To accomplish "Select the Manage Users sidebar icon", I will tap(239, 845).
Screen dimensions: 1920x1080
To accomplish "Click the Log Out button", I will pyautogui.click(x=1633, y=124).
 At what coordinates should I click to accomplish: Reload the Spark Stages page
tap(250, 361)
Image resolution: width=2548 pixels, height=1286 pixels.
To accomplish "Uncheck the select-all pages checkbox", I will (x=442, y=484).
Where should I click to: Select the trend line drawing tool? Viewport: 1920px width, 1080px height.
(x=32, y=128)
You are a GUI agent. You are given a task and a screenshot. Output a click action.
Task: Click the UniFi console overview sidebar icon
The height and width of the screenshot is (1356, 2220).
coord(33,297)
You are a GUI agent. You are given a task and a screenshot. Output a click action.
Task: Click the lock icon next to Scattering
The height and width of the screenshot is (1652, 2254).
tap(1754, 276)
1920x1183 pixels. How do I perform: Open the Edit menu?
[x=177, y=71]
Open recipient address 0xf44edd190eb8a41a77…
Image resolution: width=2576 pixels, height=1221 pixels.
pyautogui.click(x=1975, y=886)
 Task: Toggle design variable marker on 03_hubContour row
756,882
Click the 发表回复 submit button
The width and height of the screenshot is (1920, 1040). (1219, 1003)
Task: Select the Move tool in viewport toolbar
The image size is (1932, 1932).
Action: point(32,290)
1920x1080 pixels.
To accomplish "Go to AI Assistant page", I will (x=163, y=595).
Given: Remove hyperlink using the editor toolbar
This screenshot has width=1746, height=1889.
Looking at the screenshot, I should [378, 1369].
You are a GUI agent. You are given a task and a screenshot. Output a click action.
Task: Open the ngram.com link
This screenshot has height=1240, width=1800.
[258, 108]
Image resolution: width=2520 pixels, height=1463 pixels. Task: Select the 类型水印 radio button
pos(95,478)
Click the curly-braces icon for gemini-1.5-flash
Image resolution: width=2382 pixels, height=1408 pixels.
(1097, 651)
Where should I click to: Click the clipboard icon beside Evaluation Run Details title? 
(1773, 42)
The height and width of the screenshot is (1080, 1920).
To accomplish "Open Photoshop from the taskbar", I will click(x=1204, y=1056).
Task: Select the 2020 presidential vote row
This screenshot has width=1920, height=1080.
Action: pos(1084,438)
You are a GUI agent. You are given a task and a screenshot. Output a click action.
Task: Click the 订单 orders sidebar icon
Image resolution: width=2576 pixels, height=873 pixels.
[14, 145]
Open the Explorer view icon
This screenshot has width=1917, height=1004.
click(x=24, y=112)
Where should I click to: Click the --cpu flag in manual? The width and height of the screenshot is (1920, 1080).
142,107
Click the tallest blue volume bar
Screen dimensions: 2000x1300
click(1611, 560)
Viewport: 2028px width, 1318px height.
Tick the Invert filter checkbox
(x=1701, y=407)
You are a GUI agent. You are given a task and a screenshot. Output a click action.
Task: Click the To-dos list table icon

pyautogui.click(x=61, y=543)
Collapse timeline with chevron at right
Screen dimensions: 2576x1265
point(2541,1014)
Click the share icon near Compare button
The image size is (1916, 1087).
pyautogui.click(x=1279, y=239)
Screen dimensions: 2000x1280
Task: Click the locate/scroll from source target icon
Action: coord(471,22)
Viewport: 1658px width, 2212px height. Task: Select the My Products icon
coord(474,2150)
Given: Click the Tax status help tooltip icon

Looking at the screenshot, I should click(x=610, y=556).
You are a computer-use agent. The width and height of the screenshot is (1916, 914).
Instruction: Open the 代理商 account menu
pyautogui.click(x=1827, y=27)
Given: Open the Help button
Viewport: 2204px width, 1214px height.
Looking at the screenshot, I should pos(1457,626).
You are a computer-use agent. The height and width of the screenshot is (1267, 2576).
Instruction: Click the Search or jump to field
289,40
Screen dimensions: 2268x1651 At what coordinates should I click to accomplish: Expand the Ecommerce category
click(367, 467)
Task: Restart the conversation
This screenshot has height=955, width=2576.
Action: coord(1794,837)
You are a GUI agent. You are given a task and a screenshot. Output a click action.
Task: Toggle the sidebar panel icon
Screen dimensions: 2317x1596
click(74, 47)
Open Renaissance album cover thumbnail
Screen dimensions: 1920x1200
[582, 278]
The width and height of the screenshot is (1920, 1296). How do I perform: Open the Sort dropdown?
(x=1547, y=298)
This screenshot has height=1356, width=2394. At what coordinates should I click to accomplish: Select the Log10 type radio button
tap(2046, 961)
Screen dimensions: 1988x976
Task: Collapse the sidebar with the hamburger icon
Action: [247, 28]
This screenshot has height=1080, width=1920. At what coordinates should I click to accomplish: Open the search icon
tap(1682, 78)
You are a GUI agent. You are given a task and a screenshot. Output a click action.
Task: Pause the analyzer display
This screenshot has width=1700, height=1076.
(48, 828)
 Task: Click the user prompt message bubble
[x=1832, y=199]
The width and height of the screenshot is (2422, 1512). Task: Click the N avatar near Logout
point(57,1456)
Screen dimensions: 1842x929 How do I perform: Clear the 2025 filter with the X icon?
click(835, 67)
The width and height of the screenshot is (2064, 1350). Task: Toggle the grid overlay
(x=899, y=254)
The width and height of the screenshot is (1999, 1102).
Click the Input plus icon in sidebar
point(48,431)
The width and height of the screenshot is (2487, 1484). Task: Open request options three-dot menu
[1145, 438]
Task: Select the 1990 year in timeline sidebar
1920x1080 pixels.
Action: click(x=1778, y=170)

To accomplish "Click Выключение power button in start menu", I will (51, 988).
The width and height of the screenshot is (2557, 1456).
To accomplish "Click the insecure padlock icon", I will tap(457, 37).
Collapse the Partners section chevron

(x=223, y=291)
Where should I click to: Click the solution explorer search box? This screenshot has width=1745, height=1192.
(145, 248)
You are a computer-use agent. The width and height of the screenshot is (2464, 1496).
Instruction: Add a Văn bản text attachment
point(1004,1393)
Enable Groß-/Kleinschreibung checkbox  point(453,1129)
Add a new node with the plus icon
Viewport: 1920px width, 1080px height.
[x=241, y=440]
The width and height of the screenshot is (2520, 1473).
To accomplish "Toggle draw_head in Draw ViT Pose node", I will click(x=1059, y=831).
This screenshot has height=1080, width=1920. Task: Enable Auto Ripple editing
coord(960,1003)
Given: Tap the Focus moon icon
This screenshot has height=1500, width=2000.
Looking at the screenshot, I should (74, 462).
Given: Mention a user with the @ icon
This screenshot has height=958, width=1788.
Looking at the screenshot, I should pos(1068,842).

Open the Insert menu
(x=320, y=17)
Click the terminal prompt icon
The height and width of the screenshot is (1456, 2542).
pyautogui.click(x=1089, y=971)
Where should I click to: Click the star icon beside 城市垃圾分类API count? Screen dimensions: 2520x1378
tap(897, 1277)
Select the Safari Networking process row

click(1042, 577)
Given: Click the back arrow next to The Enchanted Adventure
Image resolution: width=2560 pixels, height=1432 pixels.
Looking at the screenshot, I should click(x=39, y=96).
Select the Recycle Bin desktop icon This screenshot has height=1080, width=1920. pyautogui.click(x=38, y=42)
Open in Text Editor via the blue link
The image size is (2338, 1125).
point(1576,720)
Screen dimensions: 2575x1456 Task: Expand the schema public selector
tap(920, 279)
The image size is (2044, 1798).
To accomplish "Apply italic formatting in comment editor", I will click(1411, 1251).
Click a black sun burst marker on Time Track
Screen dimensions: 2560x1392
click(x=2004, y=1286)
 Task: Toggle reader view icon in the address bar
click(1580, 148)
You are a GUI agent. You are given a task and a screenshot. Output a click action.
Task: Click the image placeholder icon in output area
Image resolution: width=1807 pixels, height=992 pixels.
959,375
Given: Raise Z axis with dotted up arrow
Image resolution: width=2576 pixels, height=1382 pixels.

● **EXERCISE AIM**:
Transcribe the data in full, matching every line exactly.

● **SOLVED EXERCISE**:
To accomplish "Select the Manage Users sidebar icon", I will tap(239, 845).
Screen dimensions: 1920x1080
To accomplish "Click the Log Out button", I will pyautogui.click(x=1633, y=124).
 At what coordinates should I click to accomplish: Reload the Spark Stages page
tap(250, 361)
Image resolution: width=2548 pixels, height=1286 pixels.
To accomplish "Uncheck the select-all pages checkbox", I will (x=442, y=484).
Where should I click to: Select the trend line drawing tool? Viewport: 1920px width, 1080px height.
(x=32, y=128)
You are a GUI agent. You are given a task and a screenshot. Output a click action.
Task: Click the UniFi console overview sidebar icon
The height and width of the screenshot is (1356, 2220).
coord(33,297)
You are a GUI agent. You are given a task and a screenshot. Output a click action.
Task: Click the lock icon next to Scattering
The height and width of the screenshot is (1652, 2254).
tap(1754, 276)
1920x1183 pixels. How do I perform: Open the Edit menu?
[x=177, y=71]
Open recipient address 0xf44edd190eb8a41a77…
Image resolution: width=2576 pixels, height=1221 pixels.
pyautogui.click(x=1975, y=886)
 Task: Toggle design variable marker on 03_hubContour row
756,882
Click the 发表回复 submit button
The width and height of the screenshot is (1920, 1040). (1219, 1003)
Task: Select the Move tool in viewport toolbar
The image size is (1932, 1932).
Action: point(32,290)
1920x1080 pixels.
To accomplish "Go to AI Assistant page", I will (x=163, y=595).
Given: Remove hyperlink using the editor toolbar
This screenshot has width=1746, height=1889.
Looking at the screenshot, I should [378, 1369].
You are a GUI agent. You are given a task and a screenshot. Output a click action.
Task: Open the ngram.com link
This screenshot has height=1240, width=1800.
[258, 108]
Image resolution: width=2520 pixels, height=1463 pixels. Task: Select the 类型水印 radio button
pos(95,478)
Click the curly-braces icon for gemini-1.5-flash
Image resolution: width=2382 pixels, height=1408 pixels.
(1097, 651)
Where should I click to: Click the clipboard icon beside Evaluation Run Details title? 
(1773, 42)
The height and width of the screenshot is (1080, 1920).
To accomplish "Open Photoshop from the taskbar", I will click(x=1204, y=1056).
Task: Select the 2020 presidential vote row
This screenshot has width=1920, height=1080.
Action: pos(1084,438)
You are a GUI agent. You are given a task and a screenshot. Output a click action.
Task: Click the 订单 orders sidebar icon
Image resolution: width=2576 pixels, height=873 pixels.
[14, 145]
Open the Explorer view icon
This screenshot has width=1917, height=1004.
click(x=24, y=112)
Where should I click to: Click the --cpu flag in manual? The width and height of the screenshot is (1920, 1080).
142,107
Click the tallest blue volume bar
Screen dimensions: 2000x1300
click(1611, 560)
Viewport: 2028px width, 1318px height.
Tick the Invert filter checkbox
(x=1701, y=407)
You are a GUI agent. You are given a task and a screenshot. Output a click action.
Task: Click the To-dos list table icon

pyautogui.click(x=61, y=543)
Collapse timeline with chevron at right
Screen dimensions: 2576x1265
point(2541,1014)
Click the share icon near Compare button
The image size is (1916, 1087).
pyautogui.click(x=1279, y=239)
Screen dimensions: 2000x1280
Task: Click the locate/scroll from source target icon
Action: coord(471,22)
Viewport: 1658px width, 2212px height. Task: Select the My Products icon
coord(474,2150)
Given: Click the Tax status help tooltip icon

Looking at the screenshot, I should click(x=610, y=556).
You are a computer-use agent. The width and height of the screenshot is (1916, 914).
Instruction: Open the 代理商 account menu
pyautogui.click(x=1827, y=27)
Given: Open the Help button
Viewport: 2204px width, 1214px height.
Looking at the screenshot, I should pos(1457,626).
You are a computer-use agent. The height and width of the screenshot is (1267, 2576).
Instruction: Click the Search or jump to field
289,40
Screen dimensions: 2268x1651 At what coordinates should I click to accomplish: Expand the Ecommerce category
click(367, 467)
Task: Restart the conversation
This screenshot has height=955, width=2576.
Action: coord(1794,837)
You are a GUI agent. You are given a task and a screenshot. Output a click action.
Task: Toggle the sidebar panel icon
Screen dimensions: 2317x1596
click(74, 47)
Open Renaissance album cover thumbnail
Screen dimensions: 1920x1200
[582, 278]
The width and height of the screenshot is (1920, 1296). How do I perform: Open the Sort dropdown?
(x=1547, y=298)
This screenshot has height=1356, width=2394. At what coordinates should I click to accomplish: Select the Log10 type radio button
tap(2046, 961)
Screen dimensions: 1988x976
Task: Collapse the sidebar with the hamburger icon
Action: [247, 28]
This screenshot has height=1080, width=1920. At what coordinates should I click to accomplish: Open the search icon
tap(1682, 78)
You are a GUI agent. You are given a task and a screenshot. Output a click action.
Task: Pause the analyzer display
This screenshot has width=1700, height=1076.
(48, 828)
 Task: Click the user prompt message bubble
[x=1832, y=199]
The width and height of the screenshot is (2422, 1512). Task: Click the N avatar near Logout
point(57,1456)
Screen dimensions: 1842x929 How do I perform: Clear the 2025 filter with the X icon?
click(835, 67)
The width and height of the screenshot is (2064, 1350). Task: Toggle the grid overlay
(x=899, y=254)
The width and height of the screenshot is (1999, 1102).
Click the Input plus icon in sidebar
point(48,431)
The width and height of the screenshot is (2487, 1484). Task: Open request options three-dot menu
[1145, 438]
Task: Select the 1990 year in timeline sidebar
1920x1080 pixels.
Action: click(x=1778, y=170)

To accomplish "Click Выключение power button in start menu", I will (51, 988).
The width and height of the screenshot is (2557, 1456).
To accomplish "Click the insecure padlock icon", I will tap(457, 37).
Collapse the Partners section chevron

(x=223, y=291)
Where should I click to: Click the solution explorer search box? This screenshot has width=1745, height=1192.
(145, 248)
You are a computer-use agent. The width and height of the screenshot is (2464, 1496).
Instruction: Add a Văn bản text attachment
point(1004,1393)
Enable Groß-/Kleinschreibung checkbox  point(453,1129)
Add a new node with the plus icon
Viewport: 1920px width, 1080px height.
[x=241, y=440]
The width and height of the screenshot is (2520, 1473).
To accomplish "Toggle draw_head in Draw ViT Pose node", I will click(x=1059, y=831).
This screenshot has height=1080, width=1920. Task: Enable Auto Ripple editing
coord(960,1003)
Given: Tap the Focus moon icon
This screenshot has height=1500, width=2000.
Looking at the screenshot, I should (74, 462).
Given: Mention a user with the @ icon
This screenshot has height=958, width=1788.
Looking at the screenshot, I should pos(1068,842).

Open the Insert menu
(x=320, y=17)
Click the terminal prompt icon
The height and width of the screenshot is (1456, 2542).
pyautogui.click(x=1089, y=971)
Where should I click to: Click the star icon beside 城市垃圾分类API count? Screen dimensions: 2520x1378
tap(897, 1277)
Select the Safari Networking process row

click(1042, 577)
Given: Click the back arrow next to The Enchanted Adventure
Image resolution: width=2560 pixels, height=1432 pixels.
Looking at the screenshot, I should click(x=39, y=96).
Select the Recycle Bin desktop icon This screenshot has height=1080, width=1920. pyautogui.click(x=38, y=42)
Open in Text Editor via the blue link
The image size is (2338, 1125).
point(1576,720)
Screen dimensions: 2575x1456 Task: Expand the schema public selector
tap(920, 279)
The image size is (2044, 1798).
To accomplish "Apply italic formatting in comment editor", I will click(1411, 1251).
Click a black sun burst marker on Time Track
Screen dimensions: 2560x1392
click(x=2004, y=1286)
 Task: Toggle reader view icon in the address bar
click(1580, 148)
You are a GUI agent. You are given a task and a screenshot. Output a click action.
Task: Click the image placeholder icon in output area
Image resolution: width=1807 pixels, height=992 pixels.
959,375
Given: Raise Z axis with dotted up arrow
Image resolution: width=2576 pixels, height=1382 pixels.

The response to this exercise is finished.